INSTRUCCIONES ::
a) En el relato de la muerte del joven, enumera lo que él hace desde «Eran las once de la mañana» hasta «dibujó una sonrisa».
b) Retoma el relato de la muerte del joven a partir de su última oración y continúalo.

==== TEXTO EXTRAÍDO ====

Entonces pensé que era el momento de
preguntarle si tenía algún encargo para su madre.
-Sí, respondió; diga a mi madre que le
agradezco cuanto ha hecho por mí; que le pido
perdón por los disgustos ((**It8.423**)) que le
he dado. Querida madre, siguió diciendo, usted se
ha sacrificado por mí; pero esté segura, usted me
ha salvado el alma y esto vale por todo. Pierde un
hijo en la tierra, pero lo encontrará en el cielo.
Sé que le producirá una gran pena la noticia de mi
muerte, pero usted es cristiana; haga un
sacrificio al Señor para sufragio de mi alma.
Después de estas palabras le recomendé que
descansase un poco y obedeció. Un momento después,
continuó:
-Diga a mi madre que muero contento y sin el
menor miedo de la muerte. Madre querida, voy al
Cielo; anímese; allá la espero y rogaré siempre a
Dios por usted. Salude a todos mis parientes y
dígales que en el momento de la muerte se recoge
todo lo que se ha sembrado durante la vida.
Quería seguir hablando, pero estaba tan
conmovido que le aconsejé se callara.
-Tengo todavía una cosa que decir y quisiera
poder hacerlo, perdóneme.
-Habla, pues; cumpliré tus órdenes.
-Es algo doloroso, añadió; me pesa, pero se lo
recomiendo. Ruegue a mi madre que procure hablar
con ciertos compañeros míos que ella conoce, y les
diga que muero con el remordimiento de haberlos
conocido. Que procuren reparar su escándalo antes
de la hora de la muerte.
En aquellos momentos aún dijo más cosas y
expresó muchos otros pensamientos piadosos, que yo
espero poderle exponer de palabra.
Eran las once de la mañana cuando él, con el
rostro alegre y resignado, rezaba y besaba el
crucifijo. Después de unos momentos, dejó de
hablar, miró a los asistentes, dibujó una sonrisa
y su alma voló al Señor.
Despúes de su fallecimiento hubo un verdadero
espectáculo. Su cadáver adquirió un aspecto tan
encantador que parecía totalmente un ángel
pintado; sus compañeros se deleitaban
contemplándole. Treinta y seis horas después, aún
conservaba sus facciones, y al entrar en la
capilla ardiente y acercarse al mismo cadáver, no
se percibía el más mínimo hedor.

==== DATOS MOSTRADOS ====

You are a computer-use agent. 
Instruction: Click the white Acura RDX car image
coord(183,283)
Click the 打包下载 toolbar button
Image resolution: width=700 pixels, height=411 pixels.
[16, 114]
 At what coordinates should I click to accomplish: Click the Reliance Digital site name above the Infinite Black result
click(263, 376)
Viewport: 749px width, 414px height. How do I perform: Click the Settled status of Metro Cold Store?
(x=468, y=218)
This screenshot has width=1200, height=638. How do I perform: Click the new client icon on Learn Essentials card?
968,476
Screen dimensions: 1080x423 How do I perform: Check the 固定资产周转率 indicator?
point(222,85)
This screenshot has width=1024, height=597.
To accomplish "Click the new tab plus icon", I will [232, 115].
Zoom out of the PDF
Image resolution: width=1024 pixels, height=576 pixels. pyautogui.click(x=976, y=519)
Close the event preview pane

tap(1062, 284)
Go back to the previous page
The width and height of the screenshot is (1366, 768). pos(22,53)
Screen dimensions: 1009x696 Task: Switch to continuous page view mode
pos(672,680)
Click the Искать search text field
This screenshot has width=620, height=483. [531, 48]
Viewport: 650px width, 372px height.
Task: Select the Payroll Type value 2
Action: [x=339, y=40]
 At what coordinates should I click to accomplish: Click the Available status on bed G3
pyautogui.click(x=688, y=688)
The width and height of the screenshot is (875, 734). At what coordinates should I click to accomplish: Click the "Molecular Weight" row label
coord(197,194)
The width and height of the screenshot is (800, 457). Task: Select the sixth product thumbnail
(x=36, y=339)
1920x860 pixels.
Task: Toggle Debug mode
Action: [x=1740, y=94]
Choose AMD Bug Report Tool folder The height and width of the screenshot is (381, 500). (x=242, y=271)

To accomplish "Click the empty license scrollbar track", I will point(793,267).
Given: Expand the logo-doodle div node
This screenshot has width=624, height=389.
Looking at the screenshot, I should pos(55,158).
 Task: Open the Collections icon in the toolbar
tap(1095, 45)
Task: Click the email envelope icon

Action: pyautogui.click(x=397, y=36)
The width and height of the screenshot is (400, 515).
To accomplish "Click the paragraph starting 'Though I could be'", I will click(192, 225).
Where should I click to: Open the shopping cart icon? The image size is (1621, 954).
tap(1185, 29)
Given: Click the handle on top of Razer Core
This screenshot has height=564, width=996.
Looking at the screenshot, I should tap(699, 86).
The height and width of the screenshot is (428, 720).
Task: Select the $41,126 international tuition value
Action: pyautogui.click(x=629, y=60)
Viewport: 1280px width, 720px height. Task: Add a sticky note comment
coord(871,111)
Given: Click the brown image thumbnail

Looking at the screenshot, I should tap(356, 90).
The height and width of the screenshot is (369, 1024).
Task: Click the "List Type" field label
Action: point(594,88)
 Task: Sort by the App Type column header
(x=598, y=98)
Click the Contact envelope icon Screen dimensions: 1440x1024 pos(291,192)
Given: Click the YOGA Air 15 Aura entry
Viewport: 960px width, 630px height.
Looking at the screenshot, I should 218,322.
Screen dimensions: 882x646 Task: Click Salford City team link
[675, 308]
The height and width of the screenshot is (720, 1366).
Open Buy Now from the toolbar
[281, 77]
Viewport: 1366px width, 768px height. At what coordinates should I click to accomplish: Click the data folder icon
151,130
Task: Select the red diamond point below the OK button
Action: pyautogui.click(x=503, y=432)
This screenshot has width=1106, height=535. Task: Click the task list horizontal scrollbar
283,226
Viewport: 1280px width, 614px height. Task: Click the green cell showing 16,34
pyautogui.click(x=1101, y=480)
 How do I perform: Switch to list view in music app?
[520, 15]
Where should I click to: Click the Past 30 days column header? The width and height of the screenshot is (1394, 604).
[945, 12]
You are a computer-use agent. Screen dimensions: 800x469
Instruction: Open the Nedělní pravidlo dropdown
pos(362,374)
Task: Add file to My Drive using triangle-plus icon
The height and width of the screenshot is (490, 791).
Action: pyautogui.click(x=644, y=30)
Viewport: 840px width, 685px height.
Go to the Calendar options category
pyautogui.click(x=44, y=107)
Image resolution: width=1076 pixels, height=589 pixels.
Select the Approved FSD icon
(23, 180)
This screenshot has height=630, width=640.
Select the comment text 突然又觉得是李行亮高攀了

====

RESPUESTAS ::
a) Rezaba, besaba el crucifijo, dejó de hablar, miró a los asistentes y dibujó una sonrisa.

b)
Durante su enfermedad, e inmediatamente después
de su muerte, se hicieron oraciones especiales por
el difunto. El entierro fue solemne y piadoso. Sus
compañeros le acompañaron hasta que el cadáver fue
sepultado. Todos los superiores de esta casa y los
del otro Colegio, donde vivió más tiempo, están
acordes en decir que hemos perdido una perla
preciosa.
Dos cosas, por tanto, deben consolarla en esta
desgracia: 1.¦ Una muerte, la más preciosa que se
pueda desear a los ojos de Dios, y esto, para una
madre cristiana, vale por todo. 2.¦ No le faltó
nada de cuanto pudiese ayudarle a su alma y a su
cuerpo. Cuando expiraba estábamos en derredor de
su lecho varios sacerdotes, algunos clérigos, y
varios compañeros, que rezábamos por él.
Adoramos, por consiguiente, los designios de la
divina Providencia, que ciertamente tiene en todo
sus fines. Nosotros debemos decir que Dios se lo
llevó, para que los peligros del mundo no
pervirtiesen ((**It8.424**)) su
mente, no corrompiesen su corazón, ni engañasen su
alma ya madura para el Cielo.
Consolémonos recíprocamente con la esperanza de
que pronto le volveremos a ver en una vida mejor.